I’ve never been a huge fan of songs that generalize about life, so the addition of the lyric ‘and ready to dream with you ‘bout the world and getting old’ was a concession on my part. I am very specific about the lyrics I write, and I can be really judgemental about songs that idealize and romanticize life, so a lyric like this would likely turn me off if it was in someone else’s song. For some reason, in writing this song I broke my own rule. The idea of growing old with someone is romantic and idealistic but I think this song is me laying out the potential of what a real commitment could look like. To this day, almost two years later, I still have reservations about that line, it’s still very much giving old people country song but it was my truth in that moment so it’s not going anywhere.
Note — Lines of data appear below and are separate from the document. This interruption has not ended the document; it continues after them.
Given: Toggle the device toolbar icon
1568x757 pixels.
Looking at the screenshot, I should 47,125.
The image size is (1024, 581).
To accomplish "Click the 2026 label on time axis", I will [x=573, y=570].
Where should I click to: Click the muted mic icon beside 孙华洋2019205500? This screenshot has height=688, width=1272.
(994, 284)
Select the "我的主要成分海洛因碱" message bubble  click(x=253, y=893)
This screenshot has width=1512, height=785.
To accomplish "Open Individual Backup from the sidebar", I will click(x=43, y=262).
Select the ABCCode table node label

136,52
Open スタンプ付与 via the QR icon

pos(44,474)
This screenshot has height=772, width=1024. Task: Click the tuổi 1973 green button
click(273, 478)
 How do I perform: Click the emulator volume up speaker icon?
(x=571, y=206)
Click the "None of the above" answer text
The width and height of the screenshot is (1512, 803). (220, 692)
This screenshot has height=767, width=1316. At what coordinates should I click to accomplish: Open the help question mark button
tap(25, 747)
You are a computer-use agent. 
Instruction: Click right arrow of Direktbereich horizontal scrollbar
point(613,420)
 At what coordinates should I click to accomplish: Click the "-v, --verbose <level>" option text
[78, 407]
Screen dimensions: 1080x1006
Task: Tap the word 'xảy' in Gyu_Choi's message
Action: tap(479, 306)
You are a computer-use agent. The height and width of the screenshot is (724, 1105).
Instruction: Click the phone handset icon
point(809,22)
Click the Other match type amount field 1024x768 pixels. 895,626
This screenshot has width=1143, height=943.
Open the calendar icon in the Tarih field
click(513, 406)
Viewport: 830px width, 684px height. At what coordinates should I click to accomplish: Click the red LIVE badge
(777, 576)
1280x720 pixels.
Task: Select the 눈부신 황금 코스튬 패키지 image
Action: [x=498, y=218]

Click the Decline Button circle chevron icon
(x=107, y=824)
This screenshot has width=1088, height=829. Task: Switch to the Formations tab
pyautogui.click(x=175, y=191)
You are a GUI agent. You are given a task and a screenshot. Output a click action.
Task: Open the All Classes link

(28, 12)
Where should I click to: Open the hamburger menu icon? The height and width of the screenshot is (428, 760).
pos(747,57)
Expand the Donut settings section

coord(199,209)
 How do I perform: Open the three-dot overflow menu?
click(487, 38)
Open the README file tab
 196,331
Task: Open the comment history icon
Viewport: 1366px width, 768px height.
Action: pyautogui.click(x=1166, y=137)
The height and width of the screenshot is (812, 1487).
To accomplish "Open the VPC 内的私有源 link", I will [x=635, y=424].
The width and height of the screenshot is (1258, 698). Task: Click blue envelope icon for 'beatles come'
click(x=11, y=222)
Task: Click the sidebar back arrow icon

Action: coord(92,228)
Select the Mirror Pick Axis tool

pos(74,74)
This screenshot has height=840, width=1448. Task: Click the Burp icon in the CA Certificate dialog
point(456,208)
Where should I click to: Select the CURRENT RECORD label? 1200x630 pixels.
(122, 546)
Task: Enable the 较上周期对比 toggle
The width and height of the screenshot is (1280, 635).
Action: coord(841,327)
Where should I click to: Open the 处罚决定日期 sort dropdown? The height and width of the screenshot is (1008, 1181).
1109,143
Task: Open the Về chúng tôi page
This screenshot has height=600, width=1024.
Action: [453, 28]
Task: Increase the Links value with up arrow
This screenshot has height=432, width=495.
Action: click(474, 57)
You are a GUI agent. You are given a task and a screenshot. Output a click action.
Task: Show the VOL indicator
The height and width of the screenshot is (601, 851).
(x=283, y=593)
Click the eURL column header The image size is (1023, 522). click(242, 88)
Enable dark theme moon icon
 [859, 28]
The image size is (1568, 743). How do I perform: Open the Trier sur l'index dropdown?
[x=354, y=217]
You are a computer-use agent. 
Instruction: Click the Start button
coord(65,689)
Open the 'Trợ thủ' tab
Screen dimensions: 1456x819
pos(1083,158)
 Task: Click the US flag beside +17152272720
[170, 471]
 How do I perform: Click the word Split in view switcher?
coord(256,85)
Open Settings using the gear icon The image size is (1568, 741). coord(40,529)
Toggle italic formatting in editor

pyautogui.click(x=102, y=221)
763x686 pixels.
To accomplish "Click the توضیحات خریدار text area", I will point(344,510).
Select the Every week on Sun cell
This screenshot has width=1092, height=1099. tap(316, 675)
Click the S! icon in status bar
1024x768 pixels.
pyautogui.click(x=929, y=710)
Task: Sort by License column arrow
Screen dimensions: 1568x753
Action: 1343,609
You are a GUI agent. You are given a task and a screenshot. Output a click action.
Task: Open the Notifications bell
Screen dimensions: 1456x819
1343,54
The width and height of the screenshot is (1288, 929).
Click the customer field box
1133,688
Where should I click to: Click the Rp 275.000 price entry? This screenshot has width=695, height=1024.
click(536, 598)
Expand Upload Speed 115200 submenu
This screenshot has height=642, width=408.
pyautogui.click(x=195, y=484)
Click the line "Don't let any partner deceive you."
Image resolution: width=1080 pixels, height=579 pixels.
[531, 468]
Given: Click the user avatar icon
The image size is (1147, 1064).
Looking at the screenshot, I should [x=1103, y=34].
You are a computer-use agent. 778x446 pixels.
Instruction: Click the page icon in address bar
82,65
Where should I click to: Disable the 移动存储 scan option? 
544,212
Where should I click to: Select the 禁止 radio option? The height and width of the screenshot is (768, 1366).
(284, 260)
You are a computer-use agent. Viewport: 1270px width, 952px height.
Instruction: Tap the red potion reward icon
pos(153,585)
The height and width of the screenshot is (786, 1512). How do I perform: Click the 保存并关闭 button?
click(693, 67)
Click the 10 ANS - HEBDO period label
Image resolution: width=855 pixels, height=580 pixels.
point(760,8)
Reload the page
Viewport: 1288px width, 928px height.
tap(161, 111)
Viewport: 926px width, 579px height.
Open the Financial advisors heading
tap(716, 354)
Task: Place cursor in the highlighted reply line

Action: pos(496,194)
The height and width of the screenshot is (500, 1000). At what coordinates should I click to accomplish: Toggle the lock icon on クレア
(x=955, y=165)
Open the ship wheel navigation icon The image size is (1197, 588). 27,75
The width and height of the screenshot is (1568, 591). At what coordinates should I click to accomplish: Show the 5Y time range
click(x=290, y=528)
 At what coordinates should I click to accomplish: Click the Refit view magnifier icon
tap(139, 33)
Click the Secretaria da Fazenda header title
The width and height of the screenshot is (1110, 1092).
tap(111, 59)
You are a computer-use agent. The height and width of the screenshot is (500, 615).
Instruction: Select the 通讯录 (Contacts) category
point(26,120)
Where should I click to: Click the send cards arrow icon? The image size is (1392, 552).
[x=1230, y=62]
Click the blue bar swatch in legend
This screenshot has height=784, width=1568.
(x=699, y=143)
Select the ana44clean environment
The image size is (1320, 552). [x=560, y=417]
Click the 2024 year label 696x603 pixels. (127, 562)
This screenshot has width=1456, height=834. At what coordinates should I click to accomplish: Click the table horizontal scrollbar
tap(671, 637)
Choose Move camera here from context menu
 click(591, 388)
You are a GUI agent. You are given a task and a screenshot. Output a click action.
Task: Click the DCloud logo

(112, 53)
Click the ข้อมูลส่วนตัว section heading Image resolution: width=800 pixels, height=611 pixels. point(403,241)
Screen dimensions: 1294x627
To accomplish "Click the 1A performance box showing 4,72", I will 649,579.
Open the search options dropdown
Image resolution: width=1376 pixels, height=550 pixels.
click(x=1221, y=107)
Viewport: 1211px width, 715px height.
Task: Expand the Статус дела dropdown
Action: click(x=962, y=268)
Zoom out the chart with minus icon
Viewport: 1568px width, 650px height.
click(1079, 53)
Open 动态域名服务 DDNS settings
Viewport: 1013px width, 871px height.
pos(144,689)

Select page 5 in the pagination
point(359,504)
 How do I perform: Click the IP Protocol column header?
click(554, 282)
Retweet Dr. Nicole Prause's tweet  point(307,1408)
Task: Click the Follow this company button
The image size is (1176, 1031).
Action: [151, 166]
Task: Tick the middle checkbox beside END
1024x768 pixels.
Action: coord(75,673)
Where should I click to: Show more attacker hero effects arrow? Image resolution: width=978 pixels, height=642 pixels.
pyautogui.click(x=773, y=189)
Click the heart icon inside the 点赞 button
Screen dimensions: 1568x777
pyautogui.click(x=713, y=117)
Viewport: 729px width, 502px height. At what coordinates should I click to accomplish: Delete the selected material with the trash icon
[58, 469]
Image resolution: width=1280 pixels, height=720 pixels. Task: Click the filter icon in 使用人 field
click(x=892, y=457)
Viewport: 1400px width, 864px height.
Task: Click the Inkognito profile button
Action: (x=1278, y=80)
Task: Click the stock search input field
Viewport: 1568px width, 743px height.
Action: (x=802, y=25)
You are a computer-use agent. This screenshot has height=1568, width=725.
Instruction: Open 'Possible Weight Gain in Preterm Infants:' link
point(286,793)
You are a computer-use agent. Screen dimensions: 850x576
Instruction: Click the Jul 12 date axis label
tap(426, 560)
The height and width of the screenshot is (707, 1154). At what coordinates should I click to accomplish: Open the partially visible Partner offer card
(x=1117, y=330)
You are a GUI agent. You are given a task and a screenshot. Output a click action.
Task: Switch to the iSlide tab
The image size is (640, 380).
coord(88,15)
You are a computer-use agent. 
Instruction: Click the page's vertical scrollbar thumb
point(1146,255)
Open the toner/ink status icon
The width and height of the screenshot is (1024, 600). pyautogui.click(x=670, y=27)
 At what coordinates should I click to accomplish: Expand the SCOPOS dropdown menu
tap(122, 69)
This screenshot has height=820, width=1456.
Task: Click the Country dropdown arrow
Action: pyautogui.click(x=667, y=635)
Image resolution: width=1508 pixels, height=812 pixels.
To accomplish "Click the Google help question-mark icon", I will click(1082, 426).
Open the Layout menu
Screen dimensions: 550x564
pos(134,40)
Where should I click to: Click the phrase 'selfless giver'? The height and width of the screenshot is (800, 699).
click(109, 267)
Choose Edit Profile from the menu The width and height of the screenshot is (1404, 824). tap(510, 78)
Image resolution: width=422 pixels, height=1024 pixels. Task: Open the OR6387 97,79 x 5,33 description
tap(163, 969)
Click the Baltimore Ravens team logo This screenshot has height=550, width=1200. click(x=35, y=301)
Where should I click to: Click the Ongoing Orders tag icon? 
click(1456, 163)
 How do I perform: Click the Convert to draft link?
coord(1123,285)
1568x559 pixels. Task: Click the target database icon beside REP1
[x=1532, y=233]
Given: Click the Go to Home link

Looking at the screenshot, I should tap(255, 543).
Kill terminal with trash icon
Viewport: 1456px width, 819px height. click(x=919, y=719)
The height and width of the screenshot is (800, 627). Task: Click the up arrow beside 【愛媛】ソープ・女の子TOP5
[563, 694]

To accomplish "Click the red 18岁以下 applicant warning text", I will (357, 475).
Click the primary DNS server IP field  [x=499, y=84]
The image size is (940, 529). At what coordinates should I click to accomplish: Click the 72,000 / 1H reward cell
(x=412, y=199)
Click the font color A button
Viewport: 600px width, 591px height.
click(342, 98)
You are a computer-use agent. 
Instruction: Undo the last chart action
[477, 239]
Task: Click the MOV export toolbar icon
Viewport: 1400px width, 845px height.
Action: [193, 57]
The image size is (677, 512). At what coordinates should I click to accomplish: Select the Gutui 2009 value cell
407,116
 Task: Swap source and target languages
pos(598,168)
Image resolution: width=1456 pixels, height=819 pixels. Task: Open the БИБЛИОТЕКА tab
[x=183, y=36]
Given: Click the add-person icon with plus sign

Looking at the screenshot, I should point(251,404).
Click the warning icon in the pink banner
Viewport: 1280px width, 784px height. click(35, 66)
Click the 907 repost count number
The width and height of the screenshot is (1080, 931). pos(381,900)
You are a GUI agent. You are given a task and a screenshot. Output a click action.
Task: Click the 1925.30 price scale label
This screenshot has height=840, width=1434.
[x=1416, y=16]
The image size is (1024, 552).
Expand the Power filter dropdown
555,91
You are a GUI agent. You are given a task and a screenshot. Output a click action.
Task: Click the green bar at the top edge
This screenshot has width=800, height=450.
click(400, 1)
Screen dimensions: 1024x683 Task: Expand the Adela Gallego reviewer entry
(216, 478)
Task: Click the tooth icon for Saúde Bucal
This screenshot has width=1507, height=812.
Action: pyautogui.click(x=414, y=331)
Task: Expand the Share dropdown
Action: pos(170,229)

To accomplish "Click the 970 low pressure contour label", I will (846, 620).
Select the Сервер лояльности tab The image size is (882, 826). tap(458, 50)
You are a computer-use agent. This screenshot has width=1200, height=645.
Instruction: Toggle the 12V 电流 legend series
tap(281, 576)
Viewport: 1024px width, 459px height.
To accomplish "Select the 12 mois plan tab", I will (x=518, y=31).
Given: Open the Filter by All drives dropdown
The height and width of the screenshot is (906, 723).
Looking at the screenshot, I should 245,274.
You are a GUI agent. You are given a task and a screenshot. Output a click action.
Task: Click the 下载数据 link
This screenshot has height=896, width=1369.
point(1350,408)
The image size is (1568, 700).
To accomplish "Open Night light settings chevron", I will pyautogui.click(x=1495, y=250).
The bridge is that final plea I referenced in my “Women Always Know” essay. Though I address my partner throughout the song, the bridge is the most direct confrontation:
Just a little longer baby, try to make it through / ‘cause you can have it all, your career and me and you / try a little harder baby, relax and make it through / ‘cause you know we can have it all, our lives and me and you
If that earlier line was idealistic, this is just plain cliché. The bridge is such a romanticized, idealistic version of a relationship. Because it’s not true. Most times you can’t have it all. Careers often conflict with relationships and sometimes love isn’t enough. It’s devastating because those are truly the most tragic breakups - the ones where both people are deeply in love but life gets in the way. ‘Right person, wrong time’ as they say. So no, we can’t have it all, and yes this is in complete contradiction with the many, many judgements I’ve made about other artists' songs being too general or romantic.
What’s interesting is that it didn’t feel idealistic or romantic when I wrote it. I felt so passionate about our relationship and I loved him so much that those sentiments didn’t feel like a stretch. I was so blinded by love and fear that I truly believed these idealisms and I broke my biggest songwriting rule. I think a feeling so big that it blinds you to your sense and your art deserves to have its moment. That’s why I kept this song and why released it to you. This song is my blindspot and if I’m going to be the honest, authentic artist I say that I am, I have to show my vulnerabilities along with my strengths.
In terms of production, “Doing Life With Me” was recorded after “Women Always Know” and with the strong country influence in “Women Always Know,” it only felt right for this song to share in that. As “Doing Life With Me” is a different take of the same situation, the song is produced in the same genre with a soft twist. That is to say this is a country love ballad, and its sister is an angry country rock song.
I’ve always seen these two songs as deeply connected - as sister songs. They were written in the same night, about the same event, and in a similar style. They are perfect foils and somehow, at the same time, they are extensions of each other. I love how these songs create a multidimensional story because love is complex and one song cannot possibly capture every side or feeling to a relationship. These two songs, while they paint a fuller picture, still don't do it justice and I’m not sure any work of art could. Love is ineffable but I hope these songs gave you some insight as to how I experience it.